### PROVIDED TEXT:
++++
Another engaging discussion focused on the concerns that AI technologies may eventually replace human pathologists and radiologists in diagnosing patients. The message from the speakers on this panel was that AI tools should be viewed as a friend, not a foe.

Constance Lehman, MD, PhD, Chief of Breast Imaging at Massachusetts General Hospital (MGH), said AI technologies have helped make imaging services at MGH more precise, targeted and personalized while reducing repetitive tasks that lead to burnout.

“Without a doubt this is on the friend side and a really powerful technology,” said Andrew Beck, MD, PhD, CEO, of PathAI. “The types of problems we are interested in solving are really hard and big and we’re very far from being able to effectively solve them, even with the AI of today. We’re very lucky that we have the access to these new technologies that will assist the profession.”

Fireside Chats

Wednesday’s Fireside Chat sessions provided valuable insights from healthcare leaders in the government, technology and pharmaceutical sectors.

“I’ve been in this industry for nearly four decades now. I honestly believe that I have never seen a technology that’s as transformative as this one,” said John Kelly, PhD, Senior Vice President for Cognitive Solutions and Research at IBM.

“The opportunity is enormous to transform this industry for better outcomes, lower costs for the benefit of all,” Kelly said. “But it’s now into the hard work portion of this. It is not easy to build a very intelligent, at scale, precise artificial intelligence system to be injected in the workflow of a clinical physician or a drug researcher. That is a big job. And by the way, you better have heck of a lot of good data to train that system.”

The Disruptive Dozen: 12 AI Technologies That Will Reinvent Care

The forum concluded on Wednesday afternoon with the presentation of the Disruptive Dozen, 12 technologies that faculty members in the Partners HealthCare System (PHS) believe have the potential to significantly advance healthcare in the next decade.

Follow this link to read all twelve.

First Look Winners Announced!

Congratulations to First Look presenters Sabine Wilhelm, PhD, from MGH and Ziad Obermeyer, MD, from Brigham and Women’s Hospital (BWH) for winning the Peter K. Ranney Innovation Award!

The award was presented at last night’s Innovator’s Dinner to honor the BWH and MGH First Look presenters who embodied the innovative, entrepreneurial and visionary spirit the World Medical Innovation Forum was established to recognize.

Here is some of the feedback the judges provided for the winners:

Mobile Apps: Bridging the Mental Health Treatment Gap

Sabine Wilhelm, PhD
The concept of delivering cognitive behavioral therapy through a mobile app reduces traditional barriers to mental health treatment and tackles cost and access issues head on.
++++
### DATA LISTING:
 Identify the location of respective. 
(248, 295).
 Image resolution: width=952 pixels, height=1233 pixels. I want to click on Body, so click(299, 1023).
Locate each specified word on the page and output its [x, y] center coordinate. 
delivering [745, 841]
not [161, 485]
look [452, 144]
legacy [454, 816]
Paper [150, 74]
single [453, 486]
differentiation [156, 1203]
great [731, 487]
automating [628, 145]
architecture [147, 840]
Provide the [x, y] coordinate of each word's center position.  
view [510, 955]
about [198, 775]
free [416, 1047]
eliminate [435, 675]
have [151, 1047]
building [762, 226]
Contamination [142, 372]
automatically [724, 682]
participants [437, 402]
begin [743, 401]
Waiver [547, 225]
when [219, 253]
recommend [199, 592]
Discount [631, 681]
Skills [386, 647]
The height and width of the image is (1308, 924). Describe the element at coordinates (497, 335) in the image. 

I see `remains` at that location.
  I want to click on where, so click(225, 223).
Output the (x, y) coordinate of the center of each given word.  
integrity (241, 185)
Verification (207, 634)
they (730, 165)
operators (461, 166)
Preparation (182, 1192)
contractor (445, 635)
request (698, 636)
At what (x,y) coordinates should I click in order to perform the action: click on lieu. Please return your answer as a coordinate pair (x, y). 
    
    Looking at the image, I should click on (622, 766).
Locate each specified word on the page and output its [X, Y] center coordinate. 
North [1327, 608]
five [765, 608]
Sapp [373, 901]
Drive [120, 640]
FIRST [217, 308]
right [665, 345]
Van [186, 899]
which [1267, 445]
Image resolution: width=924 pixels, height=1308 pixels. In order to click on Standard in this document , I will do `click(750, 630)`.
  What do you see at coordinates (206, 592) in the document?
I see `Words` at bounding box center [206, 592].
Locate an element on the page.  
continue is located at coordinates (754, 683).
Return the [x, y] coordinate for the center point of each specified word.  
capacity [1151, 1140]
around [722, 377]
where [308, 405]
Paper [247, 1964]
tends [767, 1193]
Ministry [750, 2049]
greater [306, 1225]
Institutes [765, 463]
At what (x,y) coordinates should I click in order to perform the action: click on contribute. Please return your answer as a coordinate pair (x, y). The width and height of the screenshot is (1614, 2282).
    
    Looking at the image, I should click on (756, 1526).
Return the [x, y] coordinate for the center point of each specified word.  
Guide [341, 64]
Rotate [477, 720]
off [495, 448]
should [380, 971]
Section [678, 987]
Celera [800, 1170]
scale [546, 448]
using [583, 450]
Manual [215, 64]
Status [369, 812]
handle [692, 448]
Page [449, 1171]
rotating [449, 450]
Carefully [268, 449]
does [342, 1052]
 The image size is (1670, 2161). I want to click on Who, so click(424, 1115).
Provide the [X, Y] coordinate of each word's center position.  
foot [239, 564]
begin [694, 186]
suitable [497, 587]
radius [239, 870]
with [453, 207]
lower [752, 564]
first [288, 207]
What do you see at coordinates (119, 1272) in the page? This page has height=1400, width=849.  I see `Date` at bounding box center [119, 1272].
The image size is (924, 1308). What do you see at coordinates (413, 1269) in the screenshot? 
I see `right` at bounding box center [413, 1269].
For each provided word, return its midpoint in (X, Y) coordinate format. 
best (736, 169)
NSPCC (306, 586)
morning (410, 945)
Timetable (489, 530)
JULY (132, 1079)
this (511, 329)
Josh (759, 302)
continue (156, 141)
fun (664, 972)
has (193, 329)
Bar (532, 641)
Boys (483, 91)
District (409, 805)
++++
### EXERCISE:
Transcribe the forum report word for word, everything from "The Disruptive Dozen: 12" down to "Look Winners Announced!". Work from the forum report alone, not the items.

### ANSWER SECTION:
The Disruptive Dozen: 12 AI Technologies That Will Reinvent Care

The forum concluded on Wednesday afternoon with the presentation of the Disruptive Dozen, 12 technologies that faculty members in the Partners HealthCare System (PHS) believe have the potential to significantly advance healthcare in the next decade.

Follow this link to read all twelve.

First Look Winners Announced!